The problem →
Find the line that contains "Enable the Autopep8" in the entries below. Output it and each later line exactly, and nothing else.

Information supplied →
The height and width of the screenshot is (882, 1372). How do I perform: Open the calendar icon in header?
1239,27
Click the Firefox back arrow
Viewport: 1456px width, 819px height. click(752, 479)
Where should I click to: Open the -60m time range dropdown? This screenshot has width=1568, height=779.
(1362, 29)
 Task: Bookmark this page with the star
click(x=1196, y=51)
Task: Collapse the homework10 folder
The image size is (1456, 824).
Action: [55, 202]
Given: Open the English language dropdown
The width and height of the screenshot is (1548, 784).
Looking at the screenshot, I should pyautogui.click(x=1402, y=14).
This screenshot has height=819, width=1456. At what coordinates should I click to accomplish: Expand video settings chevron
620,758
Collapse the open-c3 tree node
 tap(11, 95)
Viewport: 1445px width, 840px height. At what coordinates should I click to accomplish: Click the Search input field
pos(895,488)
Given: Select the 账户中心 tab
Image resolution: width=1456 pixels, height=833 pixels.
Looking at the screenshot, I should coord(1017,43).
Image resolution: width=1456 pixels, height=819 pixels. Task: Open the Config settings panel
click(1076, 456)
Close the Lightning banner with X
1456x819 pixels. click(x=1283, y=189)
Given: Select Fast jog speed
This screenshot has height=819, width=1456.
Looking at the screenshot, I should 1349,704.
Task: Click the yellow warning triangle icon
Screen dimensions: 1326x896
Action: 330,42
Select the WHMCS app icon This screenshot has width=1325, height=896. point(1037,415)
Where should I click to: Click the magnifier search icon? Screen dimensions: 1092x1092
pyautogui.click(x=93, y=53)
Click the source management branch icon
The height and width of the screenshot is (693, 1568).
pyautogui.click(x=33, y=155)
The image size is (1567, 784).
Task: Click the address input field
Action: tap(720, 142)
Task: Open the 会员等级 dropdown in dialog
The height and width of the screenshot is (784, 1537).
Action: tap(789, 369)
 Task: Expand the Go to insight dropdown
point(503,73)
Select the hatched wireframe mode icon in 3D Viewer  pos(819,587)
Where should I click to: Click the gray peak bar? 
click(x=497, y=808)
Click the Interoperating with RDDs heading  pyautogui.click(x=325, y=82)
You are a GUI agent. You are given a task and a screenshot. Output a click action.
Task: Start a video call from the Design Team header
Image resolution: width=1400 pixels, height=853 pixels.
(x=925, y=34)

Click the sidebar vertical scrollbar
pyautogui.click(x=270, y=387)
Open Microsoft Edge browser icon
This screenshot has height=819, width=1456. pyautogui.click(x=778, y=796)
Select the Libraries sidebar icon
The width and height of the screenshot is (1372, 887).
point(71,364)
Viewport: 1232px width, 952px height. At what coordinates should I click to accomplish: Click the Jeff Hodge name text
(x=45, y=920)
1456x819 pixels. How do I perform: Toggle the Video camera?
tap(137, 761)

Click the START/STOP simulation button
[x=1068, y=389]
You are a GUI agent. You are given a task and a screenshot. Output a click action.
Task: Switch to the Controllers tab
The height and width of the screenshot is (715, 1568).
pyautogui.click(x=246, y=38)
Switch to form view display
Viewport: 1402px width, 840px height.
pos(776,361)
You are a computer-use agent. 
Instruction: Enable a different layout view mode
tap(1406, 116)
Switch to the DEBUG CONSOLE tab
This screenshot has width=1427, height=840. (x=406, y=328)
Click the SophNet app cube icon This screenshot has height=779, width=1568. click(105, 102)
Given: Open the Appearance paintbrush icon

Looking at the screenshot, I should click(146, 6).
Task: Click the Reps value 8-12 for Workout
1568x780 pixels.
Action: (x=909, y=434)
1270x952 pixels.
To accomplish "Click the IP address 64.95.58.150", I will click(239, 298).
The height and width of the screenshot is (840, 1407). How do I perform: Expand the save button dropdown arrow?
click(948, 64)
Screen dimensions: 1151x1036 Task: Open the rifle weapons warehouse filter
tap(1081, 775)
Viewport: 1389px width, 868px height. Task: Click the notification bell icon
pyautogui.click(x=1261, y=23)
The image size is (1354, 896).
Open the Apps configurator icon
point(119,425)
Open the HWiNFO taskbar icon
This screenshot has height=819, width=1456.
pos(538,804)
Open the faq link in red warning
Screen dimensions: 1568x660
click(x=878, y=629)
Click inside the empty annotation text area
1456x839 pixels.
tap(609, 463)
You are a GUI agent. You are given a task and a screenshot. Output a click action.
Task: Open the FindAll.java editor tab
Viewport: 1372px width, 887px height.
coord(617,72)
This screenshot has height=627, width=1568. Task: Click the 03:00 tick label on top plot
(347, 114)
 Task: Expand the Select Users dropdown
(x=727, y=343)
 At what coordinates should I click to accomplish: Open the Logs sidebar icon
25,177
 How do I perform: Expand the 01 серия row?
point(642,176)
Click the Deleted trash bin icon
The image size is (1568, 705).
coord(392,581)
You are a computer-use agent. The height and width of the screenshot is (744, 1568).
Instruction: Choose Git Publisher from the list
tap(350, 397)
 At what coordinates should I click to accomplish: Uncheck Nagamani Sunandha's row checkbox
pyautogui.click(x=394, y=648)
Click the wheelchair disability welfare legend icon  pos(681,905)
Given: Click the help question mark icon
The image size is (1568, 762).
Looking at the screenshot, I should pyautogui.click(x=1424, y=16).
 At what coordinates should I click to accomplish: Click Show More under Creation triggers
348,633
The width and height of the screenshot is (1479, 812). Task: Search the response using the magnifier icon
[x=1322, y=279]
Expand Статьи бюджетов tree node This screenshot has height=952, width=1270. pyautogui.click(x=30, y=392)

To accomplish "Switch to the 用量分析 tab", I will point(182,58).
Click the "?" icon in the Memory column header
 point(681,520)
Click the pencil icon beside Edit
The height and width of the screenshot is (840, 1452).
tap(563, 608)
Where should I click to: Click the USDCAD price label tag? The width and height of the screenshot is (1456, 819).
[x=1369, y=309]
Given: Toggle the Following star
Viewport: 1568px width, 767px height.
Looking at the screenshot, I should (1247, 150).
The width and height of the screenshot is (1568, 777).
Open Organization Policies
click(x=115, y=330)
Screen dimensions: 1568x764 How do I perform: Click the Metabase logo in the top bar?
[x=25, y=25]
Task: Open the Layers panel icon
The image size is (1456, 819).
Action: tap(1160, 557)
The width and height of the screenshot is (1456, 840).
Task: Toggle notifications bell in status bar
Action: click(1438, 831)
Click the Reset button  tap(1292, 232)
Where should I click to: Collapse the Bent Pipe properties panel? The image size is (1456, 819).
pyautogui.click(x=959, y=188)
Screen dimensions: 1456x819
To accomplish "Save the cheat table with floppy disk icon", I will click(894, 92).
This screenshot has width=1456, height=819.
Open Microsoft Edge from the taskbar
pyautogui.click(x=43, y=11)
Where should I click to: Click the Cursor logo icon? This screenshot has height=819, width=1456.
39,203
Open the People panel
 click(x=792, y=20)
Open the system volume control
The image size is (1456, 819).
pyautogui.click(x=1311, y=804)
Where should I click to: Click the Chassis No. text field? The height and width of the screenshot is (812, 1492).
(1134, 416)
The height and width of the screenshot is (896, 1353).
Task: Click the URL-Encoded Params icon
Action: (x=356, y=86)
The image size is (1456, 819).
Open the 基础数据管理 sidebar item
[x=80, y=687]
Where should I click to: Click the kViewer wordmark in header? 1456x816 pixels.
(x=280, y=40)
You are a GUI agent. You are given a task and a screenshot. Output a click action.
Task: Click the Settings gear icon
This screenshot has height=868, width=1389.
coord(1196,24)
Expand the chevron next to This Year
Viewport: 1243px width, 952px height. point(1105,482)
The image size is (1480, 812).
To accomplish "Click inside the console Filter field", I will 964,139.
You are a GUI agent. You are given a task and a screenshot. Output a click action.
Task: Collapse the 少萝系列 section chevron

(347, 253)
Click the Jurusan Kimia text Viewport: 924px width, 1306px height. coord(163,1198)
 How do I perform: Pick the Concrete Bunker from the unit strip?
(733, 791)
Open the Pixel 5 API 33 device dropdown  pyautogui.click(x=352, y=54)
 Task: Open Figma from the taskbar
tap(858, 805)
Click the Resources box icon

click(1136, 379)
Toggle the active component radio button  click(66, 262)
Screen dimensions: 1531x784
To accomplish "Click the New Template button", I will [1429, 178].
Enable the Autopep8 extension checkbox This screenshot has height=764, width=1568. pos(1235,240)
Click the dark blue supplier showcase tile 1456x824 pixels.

The answer →
Enable the Autopep8 extension checkbox This screenshot has height=764, width=1568. pos(1235,240)
Click the dark blue supplier showcase tile 1456x824 pixels.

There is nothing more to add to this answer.